_Activity_
Once you find the line with "Permalink (186, 845)" in the entries below, return exactly every line from it through the line with "Paid Advertising (95, 2437)".
Source material section start
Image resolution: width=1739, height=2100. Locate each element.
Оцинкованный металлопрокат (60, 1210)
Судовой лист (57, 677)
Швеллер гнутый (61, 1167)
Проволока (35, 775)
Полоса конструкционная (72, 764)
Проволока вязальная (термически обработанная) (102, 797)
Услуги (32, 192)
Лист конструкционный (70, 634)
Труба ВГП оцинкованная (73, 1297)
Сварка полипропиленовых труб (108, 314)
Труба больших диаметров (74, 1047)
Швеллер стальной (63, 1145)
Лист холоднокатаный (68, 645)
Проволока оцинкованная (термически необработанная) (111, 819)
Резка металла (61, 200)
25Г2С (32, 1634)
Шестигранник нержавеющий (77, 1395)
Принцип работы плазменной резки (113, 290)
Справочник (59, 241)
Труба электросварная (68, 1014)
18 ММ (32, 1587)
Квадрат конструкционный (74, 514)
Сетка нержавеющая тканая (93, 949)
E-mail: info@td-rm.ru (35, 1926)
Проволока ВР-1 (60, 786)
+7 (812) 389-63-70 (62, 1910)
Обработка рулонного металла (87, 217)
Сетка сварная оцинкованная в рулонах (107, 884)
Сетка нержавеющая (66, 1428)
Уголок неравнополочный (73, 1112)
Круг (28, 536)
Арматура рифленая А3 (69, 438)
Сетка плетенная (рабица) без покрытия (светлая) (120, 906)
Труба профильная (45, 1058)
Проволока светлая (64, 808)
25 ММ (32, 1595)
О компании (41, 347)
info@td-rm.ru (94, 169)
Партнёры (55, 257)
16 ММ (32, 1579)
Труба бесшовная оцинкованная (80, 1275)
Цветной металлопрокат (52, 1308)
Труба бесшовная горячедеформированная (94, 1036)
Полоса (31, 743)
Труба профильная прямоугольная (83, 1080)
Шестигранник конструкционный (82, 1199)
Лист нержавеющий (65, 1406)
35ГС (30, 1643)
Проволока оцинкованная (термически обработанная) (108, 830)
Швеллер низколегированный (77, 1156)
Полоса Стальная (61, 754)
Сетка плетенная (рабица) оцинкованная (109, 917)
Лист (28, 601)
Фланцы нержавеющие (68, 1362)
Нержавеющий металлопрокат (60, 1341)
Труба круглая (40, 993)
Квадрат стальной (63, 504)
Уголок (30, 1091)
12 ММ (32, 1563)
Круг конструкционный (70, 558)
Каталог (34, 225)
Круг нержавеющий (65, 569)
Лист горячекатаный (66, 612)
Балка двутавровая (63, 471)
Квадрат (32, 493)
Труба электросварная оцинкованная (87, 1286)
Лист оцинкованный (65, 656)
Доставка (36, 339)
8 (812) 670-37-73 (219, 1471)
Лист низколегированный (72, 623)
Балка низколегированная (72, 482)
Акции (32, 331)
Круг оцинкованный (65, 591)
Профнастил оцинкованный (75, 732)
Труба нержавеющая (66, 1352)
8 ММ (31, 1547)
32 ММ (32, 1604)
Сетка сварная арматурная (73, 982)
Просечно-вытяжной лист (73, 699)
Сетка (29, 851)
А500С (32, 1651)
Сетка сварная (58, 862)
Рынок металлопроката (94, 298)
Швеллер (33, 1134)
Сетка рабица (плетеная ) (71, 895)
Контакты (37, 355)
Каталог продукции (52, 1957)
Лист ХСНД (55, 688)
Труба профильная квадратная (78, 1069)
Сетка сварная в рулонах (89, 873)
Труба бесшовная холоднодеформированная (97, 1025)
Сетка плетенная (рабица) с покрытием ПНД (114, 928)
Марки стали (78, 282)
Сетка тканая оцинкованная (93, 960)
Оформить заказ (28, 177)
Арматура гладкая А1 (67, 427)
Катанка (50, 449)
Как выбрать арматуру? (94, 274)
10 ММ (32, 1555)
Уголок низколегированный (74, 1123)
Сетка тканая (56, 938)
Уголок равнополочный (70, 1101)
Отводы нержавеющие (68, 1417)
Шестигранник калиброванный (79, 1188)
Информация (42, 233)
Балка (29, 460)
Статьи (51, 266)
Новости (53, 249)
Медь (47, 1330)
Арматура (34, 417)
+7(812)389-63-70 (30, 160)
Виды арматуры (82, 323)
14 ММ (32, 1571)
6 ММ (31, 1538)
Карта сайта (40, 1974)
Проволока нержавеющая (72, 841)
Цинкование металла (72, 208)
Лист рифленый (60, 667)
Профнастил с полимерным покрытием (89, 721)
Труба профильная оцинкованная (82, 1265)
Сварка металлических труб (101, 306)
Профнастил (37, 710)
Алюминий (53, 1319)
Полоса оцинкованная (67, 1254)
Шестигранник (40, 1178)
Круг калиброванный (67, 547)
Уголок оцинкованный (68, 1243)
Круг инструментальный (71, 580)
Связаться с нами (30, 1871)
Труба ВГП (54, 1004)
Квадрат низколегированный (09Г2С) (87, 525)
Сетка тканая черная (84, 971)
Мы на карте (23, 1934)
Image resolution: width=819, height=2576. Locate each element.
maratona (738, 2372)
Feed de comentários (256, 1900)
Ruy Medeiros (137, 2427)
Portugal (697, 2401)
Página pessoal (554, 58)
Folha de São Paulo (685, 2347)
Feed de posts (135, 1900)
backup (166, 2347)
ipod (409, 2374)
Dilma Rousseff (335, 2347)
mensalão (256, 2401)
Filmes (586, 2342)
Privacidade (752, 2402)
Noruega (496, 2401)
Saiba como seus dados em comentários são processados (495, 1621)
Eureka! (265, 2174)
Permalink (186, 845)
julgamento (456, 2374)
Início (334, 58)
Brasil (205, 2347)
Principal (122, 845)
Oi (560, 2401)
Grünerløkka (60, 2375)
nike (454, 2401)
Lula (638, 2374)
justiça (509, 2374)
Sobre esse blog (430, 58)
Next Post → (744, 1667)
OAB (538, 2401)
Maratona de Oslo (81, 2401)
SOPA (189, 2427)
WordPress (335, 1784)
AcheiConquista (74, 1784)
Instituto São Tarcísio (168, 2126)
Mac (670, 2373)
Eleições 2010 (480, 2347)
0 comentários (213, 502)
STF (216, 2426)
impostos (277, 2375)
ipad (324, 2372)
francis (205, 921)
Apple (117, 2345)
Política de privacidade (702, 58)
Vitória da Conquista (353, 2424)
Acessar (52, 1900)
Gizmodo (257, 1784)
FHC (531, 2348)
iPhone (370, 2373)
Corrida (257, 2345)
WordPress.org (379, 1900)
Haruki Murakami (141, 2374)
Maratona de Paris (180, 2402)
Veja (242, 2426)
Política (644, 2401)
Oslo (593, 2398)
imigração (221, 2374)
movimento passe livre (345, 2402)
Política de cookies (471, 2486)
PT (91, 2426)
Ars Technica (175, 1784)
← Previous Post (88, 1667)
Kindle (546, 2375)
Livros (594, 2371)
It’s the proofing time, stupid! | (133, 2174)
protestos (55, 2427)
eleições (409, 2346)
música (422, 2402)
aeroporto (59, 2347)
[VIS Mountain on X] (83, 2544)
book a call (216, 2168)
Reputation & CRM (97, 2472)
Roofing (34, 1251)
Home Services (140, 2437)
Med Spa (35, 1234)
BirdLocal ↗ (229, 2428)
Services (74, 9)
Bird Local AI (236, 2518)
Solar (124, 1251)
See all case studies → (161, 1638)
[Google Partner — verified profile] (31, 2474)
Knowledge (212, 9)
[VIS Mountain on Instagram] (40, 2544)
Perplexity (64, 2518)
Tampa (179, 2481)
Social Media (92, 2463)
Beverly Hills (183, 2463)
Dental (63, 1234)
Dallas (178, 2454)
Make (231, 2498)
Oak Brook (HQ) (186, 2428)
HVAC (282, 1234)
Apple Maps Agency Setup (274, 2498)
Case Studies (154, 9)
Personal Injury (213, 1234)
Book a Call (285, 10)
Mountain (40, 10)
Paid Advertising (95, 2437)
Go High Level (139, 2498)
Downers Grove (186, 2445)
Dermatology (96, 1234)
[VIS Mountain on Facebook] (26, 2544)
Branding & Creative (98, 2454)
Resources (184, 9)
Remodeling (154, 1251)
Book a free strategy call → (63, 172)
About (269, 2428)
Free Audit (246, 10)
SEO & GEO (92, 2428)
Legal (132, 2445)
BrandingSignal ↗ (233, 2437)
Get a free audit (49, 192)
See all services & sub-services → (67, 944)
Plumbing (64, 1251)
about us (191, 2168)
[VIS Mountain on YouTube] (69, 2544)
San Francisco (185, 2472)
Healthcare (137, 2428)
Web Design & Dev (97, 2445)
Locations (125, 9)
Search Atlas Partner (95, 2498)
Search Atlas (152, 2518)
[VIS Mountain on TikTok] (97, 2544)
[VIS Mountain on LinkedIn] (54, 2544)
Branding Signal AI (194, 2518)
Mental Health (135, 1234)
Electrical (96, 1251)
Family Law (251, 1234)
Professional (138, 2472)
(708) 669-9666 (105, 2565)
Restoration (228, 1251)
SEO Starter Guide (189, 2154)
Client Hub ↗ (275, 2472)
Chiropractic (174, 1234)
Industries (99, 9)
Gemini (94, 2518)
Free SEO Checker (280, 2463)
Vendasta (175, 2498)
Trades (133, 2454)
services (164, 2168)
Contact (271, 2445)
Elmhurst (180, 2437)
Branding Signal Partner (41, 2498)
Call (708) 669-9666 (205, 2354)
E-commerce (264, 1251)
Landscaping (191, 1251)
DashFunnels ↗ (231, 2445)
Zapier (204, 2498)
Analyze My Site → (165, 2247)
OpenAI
Source material section end
_Solution for this exercise_
Permalink (186, 845)
julgamento (456, 2374)
Início (334, 58)
Brasil (205, 2347)
Principal (122, 845)
Oi (560, 2401)
Grünerløkka (60, 2375)
nike (454, 2401)
Lula (638, 2374)
justiça (509, 2374)
Sobre esse blog (430, 58)
Next Post → (744, 1667)
OAB (538, 2401)
Maratona de Oslo (81, 2401)
SOPA (189, 2427)
WordPress (335, 1784)
AcheiConquista (74, 1784)
Instituto São Tarcísio (168, 2126)
Mac (670, 2373)
Eleições 2010 (480, 2347)
0 comentários (213, 502)
STF (216, 2426)
impostos (277, 2375)
ipad (324, 2372)
francis (205, 921)
Apple (117, 2345)
Política de privacidade (702, 58)
Vitória da Conquista (353, 2424)
Acessar (52, 1900)
Gizmodo (257, 1784)
FHC (531, 2348)
iPhone (370, 2373)
Corrida (257, 2345)
WordPress.org (379, 1900)
Haruki Murakami (141, 2374)
Maratona de Paris (180, 2402)
Veja (242, 2426)
Política (644, 2401)
Oslo (593, 2398)
imigração (221, 2374)
movimento passe livre (345, 2402)
Política de cookies (471, 2486)
PT (91, 2426)
Ars Technica (175, 1784)
← Previous Post (88, 1667)
Kindle (546, 2375)
Livros (594, 2371)
It’s the proofing time, stupid! | (133, 2174)
protestos (55, 2427)
eleições (409, 2346)
música (422, 2402)
aeroporto (59, 2347)
[VIS Mountain on X] (83, 2544)
book a call (216, 2168)
Reputation & CRM (97, 2472)
Roofing (34, 1251)
Home Services (140, 2437)
Med Spa (35, 1234)
BirdLocal ↗ (229, 2428)
Services (74, 9)
Bird Local AI (236, 2518)
Solar (124, 1251)
See all case studies → (161, 1638)
[Google Partner — verified profile] (31, 2474)
Knowledge (212, 9)
[VIS Mountain on Instagram] (40, 2544)
Perplexity (64, 2518)
Tampa (179, 2481)
Social Media (92, 2463)
Beverly Hills (183, 2463)
Dental (63, 1234)
Dallas (178, 2454)
Make (231, 2498)
Oak Brook (HQ) (186, 2428)
HVAC (282, 1234)
Apple Maps Agency Setup (274, 2498)
Case Studies (154, 9)
Personal Injury (213, 1234)
Book a Call (285, 10)
Mountain (40, 10)
Paid Advertising (95, 2437)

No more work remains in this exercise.